REQUIREMENTS >>
Substitute "desktop automation agent" for every occurrence of "computer-use agent" in the rows below, and reproduce all of them otherwise unchanged.

* BEGIN EXTRACTED DATA *

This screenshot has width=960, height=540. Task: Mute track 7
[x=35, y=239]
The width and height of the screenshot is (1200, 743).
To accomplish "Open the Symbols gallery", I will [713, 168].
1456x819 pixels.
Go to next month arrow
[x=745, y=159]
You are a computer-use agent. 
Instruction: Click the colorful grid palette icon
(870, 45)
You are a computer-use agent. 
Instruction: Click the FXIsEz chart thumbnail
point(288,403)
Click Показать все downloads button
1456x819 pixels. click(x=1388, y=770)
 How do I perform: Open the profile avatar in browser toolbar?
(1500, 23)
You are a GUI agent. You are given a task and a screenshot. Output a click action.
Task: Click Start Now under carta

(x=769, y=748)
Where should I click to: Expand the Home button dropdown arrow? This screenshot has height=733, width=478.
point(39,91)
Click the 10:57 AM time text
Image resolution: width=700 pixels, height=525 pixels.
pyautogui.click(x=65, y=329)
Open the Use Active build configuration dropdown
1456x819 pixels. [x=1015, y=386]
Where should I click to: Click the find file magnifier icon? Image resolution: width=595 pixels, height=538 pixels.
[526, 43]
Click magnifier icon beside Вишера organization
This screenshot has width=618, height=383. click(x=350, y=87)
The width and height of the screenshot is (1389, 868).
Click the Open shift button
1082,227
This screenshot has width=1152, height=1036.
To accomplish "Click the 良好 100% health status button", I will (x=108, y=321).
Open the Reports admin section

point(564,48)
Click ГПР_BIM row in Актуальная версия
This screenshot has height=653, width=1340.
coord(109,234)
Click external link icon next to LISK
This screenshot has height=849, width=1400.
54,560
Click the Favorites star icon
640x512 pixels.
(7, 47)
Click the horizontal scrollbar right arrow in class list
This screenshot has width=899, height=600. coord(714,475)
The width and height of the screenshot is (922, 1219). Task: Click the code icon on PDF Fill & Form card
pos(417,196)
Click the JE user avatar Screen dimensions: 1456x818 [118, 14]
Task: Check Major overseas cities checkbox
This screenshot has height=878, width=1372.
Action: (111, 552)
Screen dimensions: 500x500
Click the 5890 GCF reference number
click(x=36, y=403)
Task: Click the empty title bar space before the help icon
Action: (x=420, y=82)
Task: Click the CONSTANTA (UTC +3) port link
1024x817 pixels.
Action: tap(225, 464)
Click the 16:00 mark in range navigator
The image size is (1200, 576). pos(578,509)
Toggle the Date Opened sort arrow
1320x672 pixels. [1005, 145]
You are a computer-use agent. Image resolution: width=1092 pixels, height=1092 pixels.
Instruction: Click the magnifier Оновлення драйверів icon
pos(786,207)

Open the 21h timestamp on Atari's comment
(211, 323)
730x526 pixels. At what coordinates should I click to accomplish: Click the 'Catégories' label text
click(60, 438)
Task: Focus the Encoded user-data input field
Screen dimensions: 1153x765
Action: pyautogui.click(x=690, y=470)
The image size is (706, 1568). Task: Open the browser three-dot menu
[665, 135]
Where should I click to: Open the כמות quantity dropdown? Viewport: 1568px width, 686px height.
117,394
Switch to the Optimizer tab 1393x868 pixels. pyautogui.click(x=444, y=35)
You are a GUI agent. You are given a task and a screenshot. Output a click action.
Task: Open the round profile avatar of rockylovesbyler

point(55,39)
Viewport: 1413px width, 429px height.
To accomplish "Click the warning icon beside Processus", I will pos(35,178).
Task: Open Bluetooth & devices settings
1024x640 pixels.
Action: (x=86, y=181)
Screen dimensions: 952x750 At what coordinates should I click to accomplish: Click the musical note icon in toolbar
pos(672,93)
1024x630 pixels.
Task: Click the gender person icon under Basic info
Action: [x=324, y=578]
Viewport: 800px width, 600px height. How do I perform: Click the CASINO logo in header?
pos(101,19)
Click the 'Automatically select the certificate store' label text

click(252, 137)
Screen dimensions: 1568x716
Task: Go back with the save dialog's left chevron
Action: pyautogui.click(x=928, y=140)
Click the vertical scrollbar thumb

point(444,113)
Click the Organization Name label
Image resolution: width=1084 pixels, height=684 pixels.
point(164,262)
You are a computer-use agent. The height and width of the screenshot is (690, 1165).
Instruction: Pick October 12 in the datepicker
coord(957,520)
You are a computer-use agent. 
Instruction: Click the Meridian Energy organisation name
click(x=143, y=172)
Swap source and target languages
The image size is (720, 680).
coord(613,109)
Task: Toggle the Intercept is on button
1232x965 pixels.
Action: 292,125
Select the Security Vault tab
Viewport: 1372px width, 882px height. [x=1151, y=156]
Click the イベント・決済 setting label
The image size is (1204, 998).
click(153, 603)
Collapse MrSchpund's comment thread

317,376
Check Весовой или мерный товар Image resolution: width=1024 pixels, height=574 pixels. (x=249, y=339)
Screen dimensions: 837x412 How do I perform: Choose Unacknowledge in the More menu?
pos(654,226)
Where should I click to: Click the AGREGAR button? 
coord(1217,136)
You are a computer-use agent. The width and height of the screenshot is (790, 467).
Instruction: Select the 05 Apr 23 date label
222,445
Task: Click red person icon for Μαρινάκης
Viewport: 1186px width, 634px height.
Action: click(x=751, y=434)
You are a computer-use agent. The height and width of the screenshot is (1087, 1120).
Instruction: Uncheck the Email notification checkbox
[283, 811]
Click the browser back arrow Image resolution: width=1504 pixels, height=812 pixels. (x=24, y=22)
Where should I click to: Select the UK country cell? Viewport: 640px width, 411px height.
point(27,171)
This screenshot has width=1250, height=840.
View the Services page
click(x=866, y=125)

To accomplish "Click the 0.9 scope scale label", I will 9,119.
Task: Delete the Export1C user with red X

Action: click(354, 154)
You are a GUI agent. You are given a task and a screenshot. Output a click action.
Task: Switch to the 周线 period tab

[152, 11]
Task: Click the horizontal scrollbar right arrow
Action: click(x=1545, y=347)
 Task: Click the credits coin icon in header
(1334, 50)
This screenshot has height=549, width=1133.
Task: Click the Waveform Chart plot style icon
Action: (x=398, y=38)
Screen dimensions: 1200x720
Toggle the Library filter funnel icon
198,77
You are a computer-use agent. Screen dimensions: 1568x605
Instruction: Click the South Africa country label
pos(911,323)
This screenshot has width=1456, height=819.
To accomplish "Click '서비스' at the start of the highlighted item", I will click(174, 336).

* END EXTRACTED DATA *

TASK SOLUTION >>
This screenshot has width=960, height=540. Task: Mute track 7
[x=35, y=239]
The width and height of the screenshot is (1200, 743).
To accomplish "Open the Symbols gallery", I will [713, 168].
1456x819 pixels.
Go to next month arrow
[x=745, y=159]
You are a desktop automation agent. 
Instruction: Click the colorful grid palette icon
(870, 45)
You are a desktop automation agent. 
Instruction: Click the FXIsEz chart thumbnail
point(288,403)
Click Показать все downloads button
1456x819 pixels. click(x=1388, y=770)
 How do I perform: Open the profile avatar in browser toolbar?
(1500, 23)
You are a GUI agent. You are given a task and a screenshot. Output a click action.
Task: Click Start Now under carta

(x=769, y=748)
Where should I click to: Expand the Home button dropdown arrow? This screenshot has height=733, width=478.
point(39,91)
Click the 10:57 AM time text
Image resolution: width=700 pixels, height=525 pixels.
pyautogui.click(x=65, y=329)
Open the Use Active build configuration dropdown
1456x819 pixels. [x=1015, y=386]
Where should I click to: Click the find file magnifier icon? Image resolution: width=595 pixels, height=538 pixels.
[526, 43]
Click magnifier icon beside Вишера organization
This screenshot has width=618, height=383. click(x=350, y=87)
The width and height of the screenshot is (1389, 868).
Click the Open shift button
1082,227
This screenshot has width=1152, height=1036.
To accomplish "Click the 良好 100% health status button", I will (x=108, y=321).
Open the Reports admin section

point(564,48)
Click ГПР_BIM row in Актуальная версия
This screenshot has height=653, width=1340.
coord(109,234)
Click external link icon next to LISK
This screenshot has height=849, width=1400.
54,560
Click the Favorites star icon
640x512 pixels.
(7, 47)
Click the horizontal scrollbar right arrow in class list
This screenshot has width=899, height=600. coord(714,475)
The width and height of the screenshot is (922, 1219). Task: Click the code icon on PDF Fill & Form card
pos(417,196)
Click the JE user avatar Screen dimensions: 1456x818 [118, 14]
Task: Check Major overseas cities checkbox
This screenshot has height=878, width=1372.
Action: (111, 552)
Screen dimensions: 500x500
Click the 5890 GCF reference number
click(x=36, y=403)
Task: Click the empty title bar space before the help icon
Action: (x=420, y=82)
Task: Click the CONSTANTA (UTC +3) port link
1024x817 pixels.
Action: tap(225, 464)
Click the 16:00 mark in range navigator
The image size is (1200, 576). pos(578,509)
Toggle the Date Opened sort arrow
1320x672 pixels. [1005, 145]
You are a desktop automation agent. Image resolution: width=1092 pixels, height=1092 pixels.
Instruction: Click the magnifier Оновлення драйверів icon
pos(786,207)

Open the 21h timestamp on Atari's comment
(211, 323)
730x526 pixels. At what coordinates should I click to accomplish: Click the 'Catégories' label text
click(60, 438)
Task: Focus the Encoded user-data input field
Screen dimensions: 1153x765
Action: pyautogui.click(x=690, y=470)
The image size is (706, 1568). Task: Open the browser three-dot menu
[665, 135]
Where should I click to: Open the כמות quantity dropdown? Viewport: 1568px width, 686px height.
117,394
Switch to the Optimizer tab 1393x868 pixels. pyautogui.click(x=444, y=35)
You are a GUI agent. You are given a task and a screenshot. Output a click action.
Task: Open the round profile avatar of rockylovesbyler

point(55,39)
Viewport: 1413px width, 429px height.
To accomplish "Click the warning icon beside Processus", I will pos(35,178).
Task: Open Bluetooth & devices settings
1024x640 pixels.
Action: (x=86, y=181)
Screen dimensions: 952x750 At what coordinates should I click to accomplish: Click the musical note icon in toolbar
pos(672,93)
1024x630 pixels.
Task: Click the gender person icon under Basic info
Action: [x=324, y=578]
Viewport: 800px width, 600px height. How do I perform: Click the CASINO logo in header?
pos(101,19)
Click the 'Automatically select the certificate store' label text

click(252, 137)
Screen dimensions: 1568x716
Task: Go back with the save dialog's left chevron
Action: pyautogui.click(x=928, y=140)
Click the vertical scrollbar thumb

point(444,113)
Click the Organization Name label
Image resolution: width=1084 pixels, height=684 pixels.
point(164,262)
You are a desktop automation agent. The height and width of the screenshot is (690, 1165).
Instruction: Pick October 12 in the datepicker
coord(957,520)
You are a desktop automation agent. 
Instruction: Click the Meridian Energy organisation name
click(x=143, y=172)
Swap source and target languages
The image size is (720, 680).
coord(613,109)
Task: Toggle the Intercept is on button
1232x965 pixels.
Action: 292,125
Select the Security Vault tab
Viewport: 1372px width, 882px height. [x=1151, y=156]
Click the イベント・決済 setting label
The image size is (1204, 998).
click(153, 603)
Collapse MrSchpund's comment thread

317,376
Check Весовой или мерный товар Image resolution: width=1024 pixels, height=574 pixels. (x=249, y=339)
Screen dimensions: 837x412 How do I perform: Choose Unacknowledge in the More menu?
pos(654,226)
Where should I click to: Click the AGREGAR button? 
coord(1217,136)
You are a desktop automation agent. The width and height of the screenshot is (790, 467).
Instruction: Select the 05 Apr 23 date label
222,445
Task: Click red person icon for Μαρινάκης
Viewport: 1186px width, 634px height.
Action: click(x=751, y=434)
You are a desktop automation agent. The height and width of the screenshot is (1087, 1120).
Instruction: Uncheck the Email notification checkbox
[283, 811]
Click the browser back arrow Image resolution: width=1504 pixels, height=812 pixels. (x=24, y=22)
Where should I click to: Select the UK country cell? Viewport: 640px width, 411px height.
point(27,171)
This screenshot has width=1250, height=840.
View the Services page
click(x=866, y=125)

To accomplish "Click the 0.9 scope scale label", I will 9,119.
Task: Delete the Export1C user with red X

Action: click(354, 154)
You are a GUI agent. You are given a task and a screenshot. Output a click action.
Task: Switch to the 周线 period tab

[152, 11]
Task: Click the horizontal scrollbar right arrow
Action: click(x=1545, y=347)
 Task: Click the credits coin icon in header
(1334, 50)
This screenshot has height=549, width=1133.
Task: Click the Waveform Chart plot style icon
Action: (x=398, y=38)
Screen dimensions: 1200x720
Toggle the Library filter funnel icon
198,77
You are a desktop automation agent. Screen dimensions: 1568x605
Instruction: Click the South Africa country label
pos(911,323)
This screenshot has width=1456, height=819.
To accomplish "Click '서비스' at the start of the highlighted item", I will click(174, 336).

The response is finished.